[START Passage given]

Actually there is one that has the new baby brutes in it...but this is the first vid I've seen posted. The other thread shows the new 4 seater Teryx as well.


----------



## Coolwizard (Feb 28, 2009)

I liked the tail lights too.


----------



## BruteForceParts (Jul 30, 2011)

http://www.mudinmyblood.net/forum/showthread.php?t=14607


----------



## Polaris425 (Dec 16, 2004)

gonna merge them...


----------



## redneckrancher420 (Jul 5, 2011)

I wonder if RDC is fabricating a lift yet for it, lol


----------



## Shrek (Oct 4, 2011)

Polaris425 said:


> gonna merge them...


Thanks for the merge. My bad bud




Wishing I was riding instead of using Tapatalk


----------



## Polaris425 (Dec 16, 2004)

Word. Thanks for finding the video! Wish I could have been invited to that test ride though :bigok: lol


----------



## felix945 (Aug 1, 2011)

that brute 300 is like someone guessed before an Kymco MXU300, hat that bike before, preety durable, smart designed but got a litle rust issue, had done 15 or 16.000 km on it without any problem, i just killed one my alternator with that lightbar i had on it. 

that mashine is build by kymco under the name MXU300 since 2005.

Also lucky that on the US photos is no Kymco Emplem on the CVT on the euro ones it is









you can see that on www.kawasaki.de


----------



## Polaris425 (Dec 16, 2004)

It's not on the US site...










http://www.kawasaki.com/Products/Product-Specifications.aspx?scid=1&id=555

so one of them is photo shopped... OR they are using kymco parts in your country and not ours???


----------



## felix945 (Aug 1, 2011)

the frame, the engine, the rear axle and tachometer are exactly the same like on my old bike.

[END Passage given]

* [Task requirements]
**a.** Set down the part of the ATV forum thread between "so one of them" and "my old bike.", inclusive, word for word.
**b.** In the ATV forum thread, since what year has Kymco built the machine under the name MXU300?

[START Recorded data]

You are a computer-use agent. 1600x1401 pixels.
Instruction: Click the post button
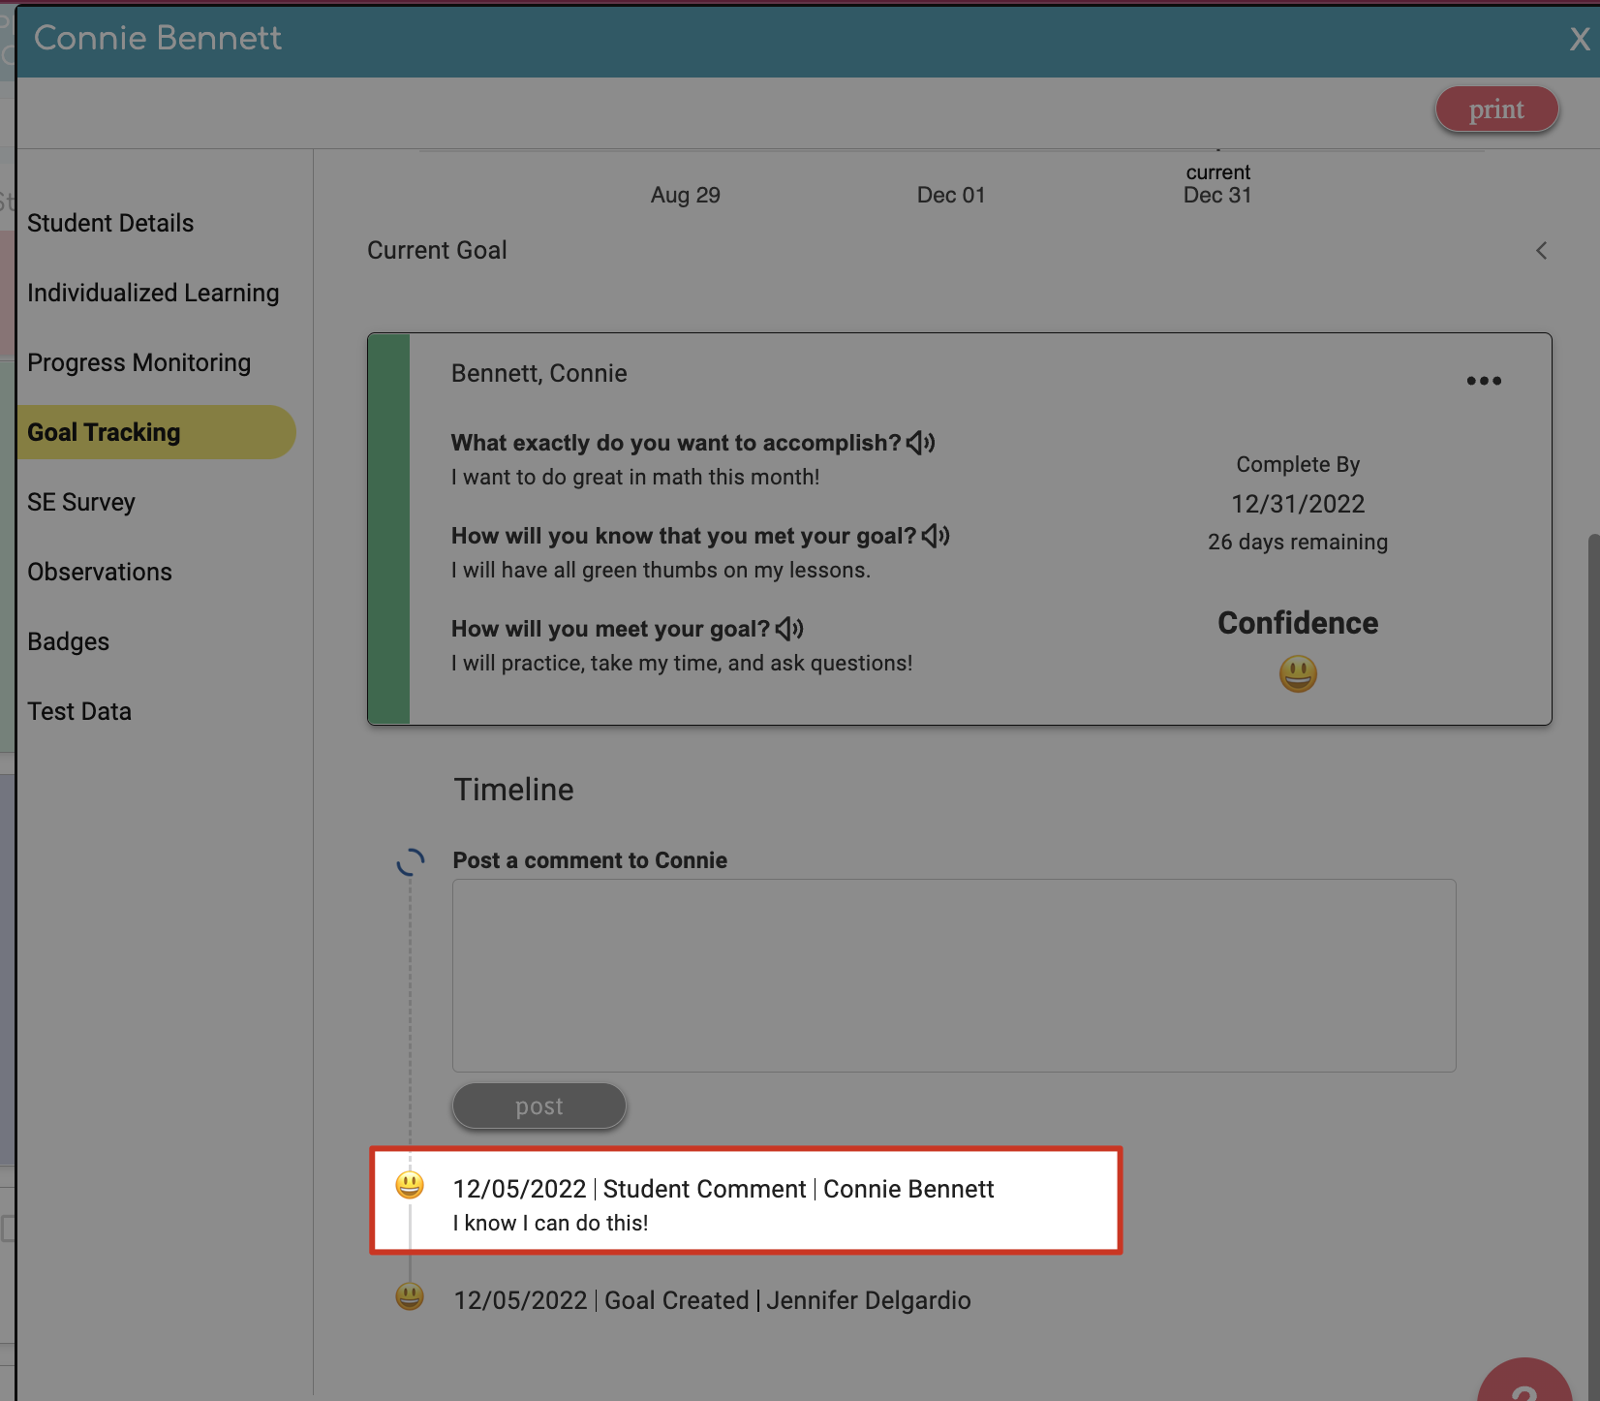point(538,1105)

[END Recorded data]

* [Results]
**a.**
so one of them is photo shopped... OR they are using kymco parts in your country and not ours???


----------



## felix945 (Aug 1, 2011)

the frame, the engine, the rear axle and tachometer are exactly the same like on my old bike.

**b.** Since 2005.